Give back exactly the lines of the material below that start at the line containing "You are a computer-use" and end at the line containing "Click the Sep", and no others.
═══ Data extract
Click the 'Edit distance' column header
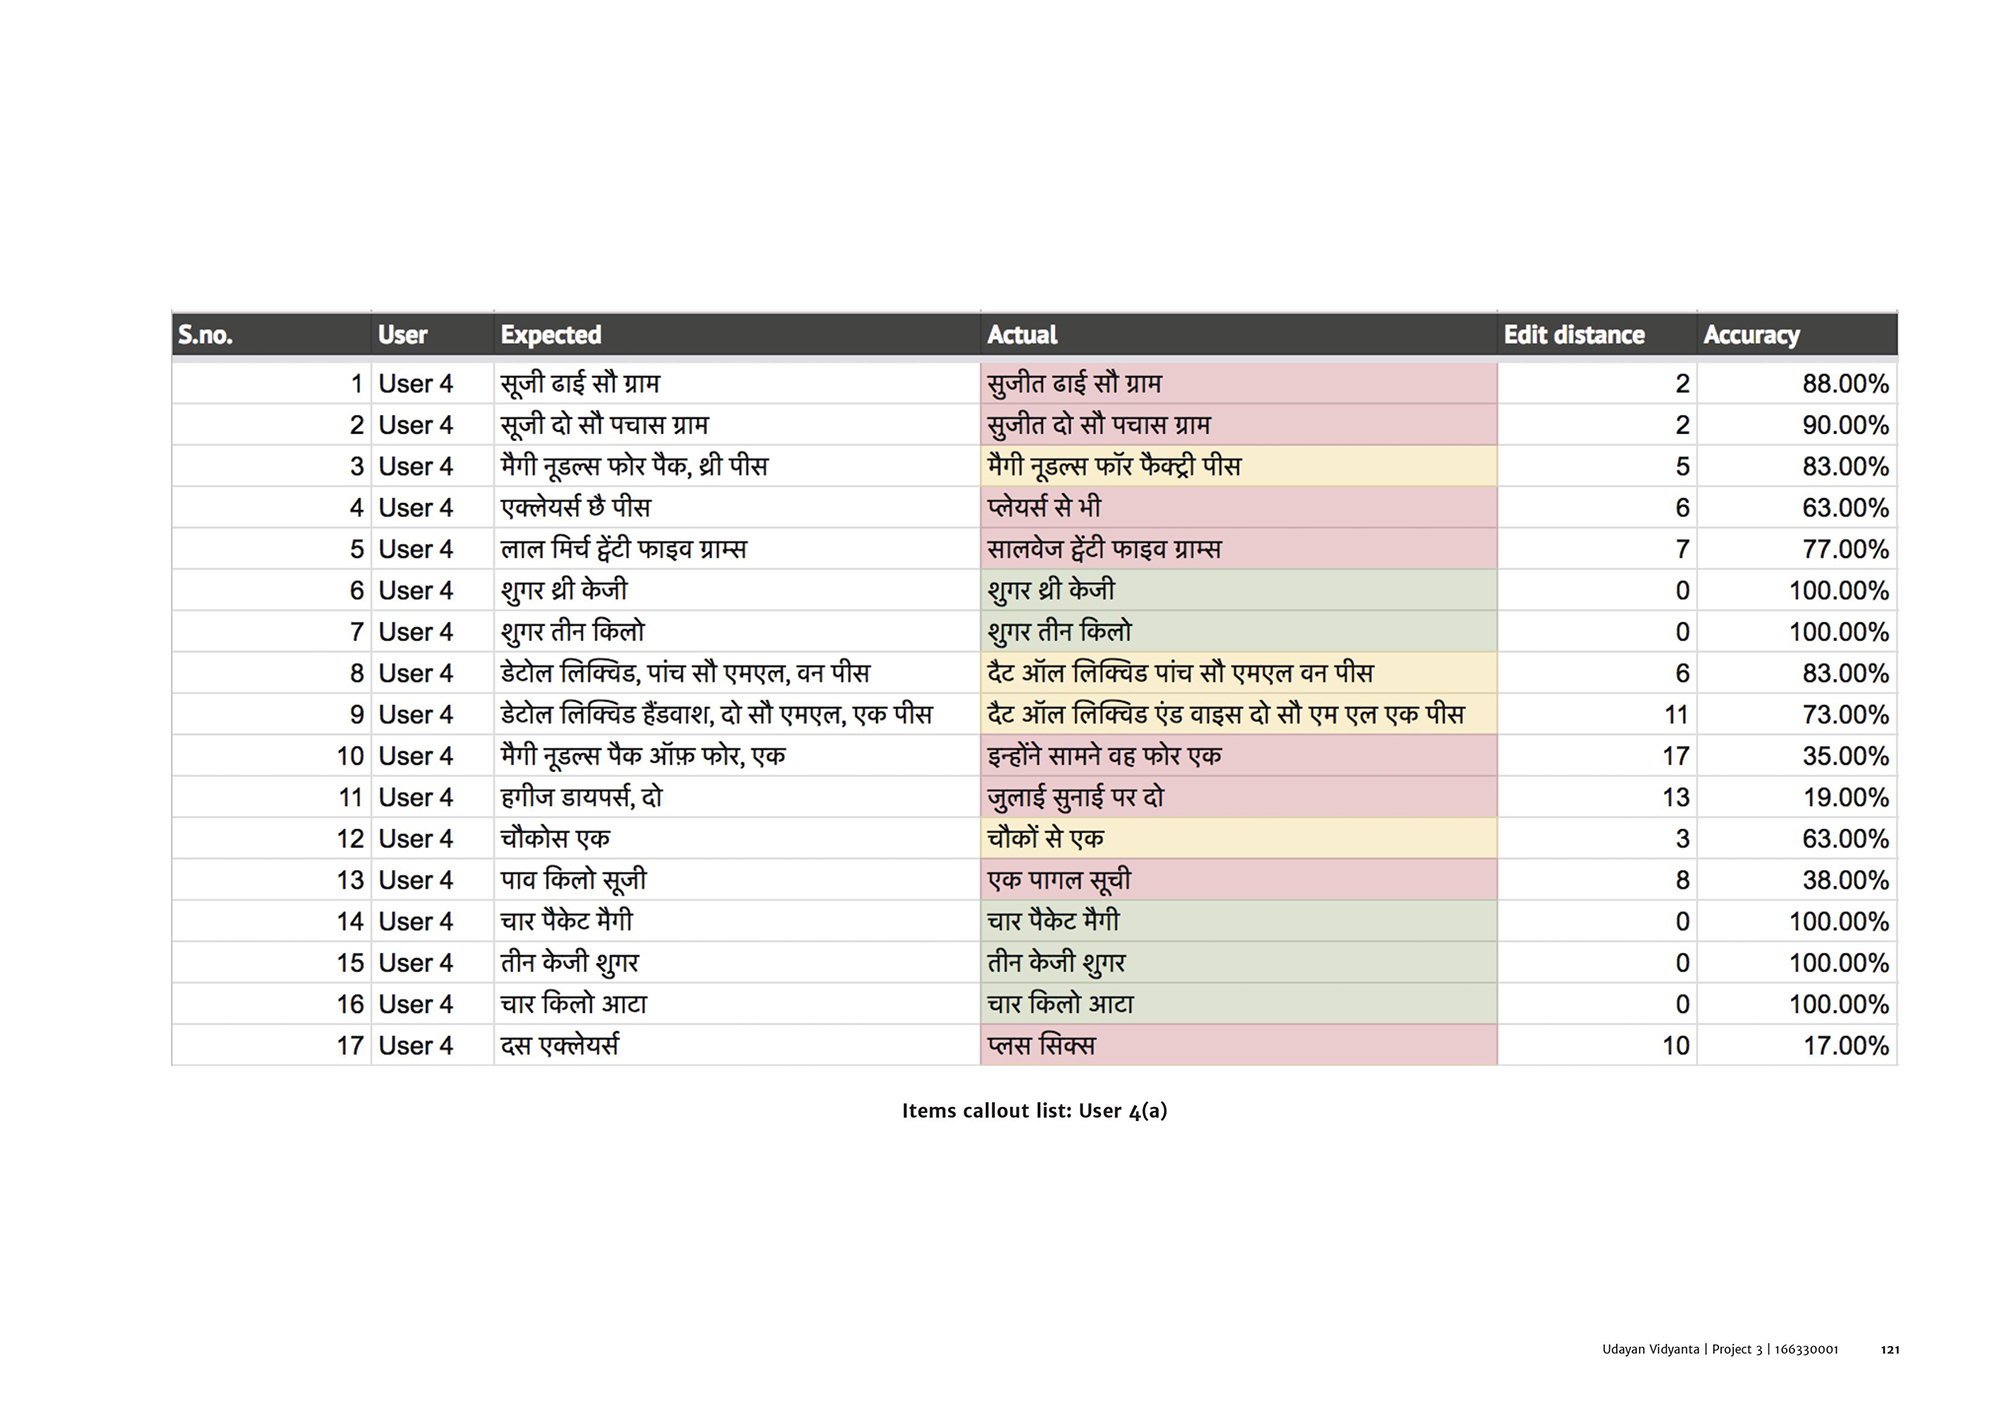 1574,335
══════
═══ Data extract
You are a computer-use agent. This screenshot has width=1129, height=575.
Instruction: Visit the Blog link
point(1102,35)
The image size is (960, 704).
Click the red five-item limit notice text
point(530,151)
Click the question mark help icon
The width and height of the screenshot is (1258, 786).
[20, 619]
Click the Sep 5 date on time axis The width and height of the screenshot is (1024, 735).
══════
Task answer:
You are a computer-use agent. This screenshot has width=1129, height=575.
Instruction: Visit the Blog link
point(1102,35)
The image size is (960, 704).
Click the red five-item limit notice text
point(530,151)
Click the question mark help icon
The width and height of the screenshot is (1258, 786).
[20, 619]
Click the Sep 5 date on time axis The width and height of the screenshot is (1024, 735).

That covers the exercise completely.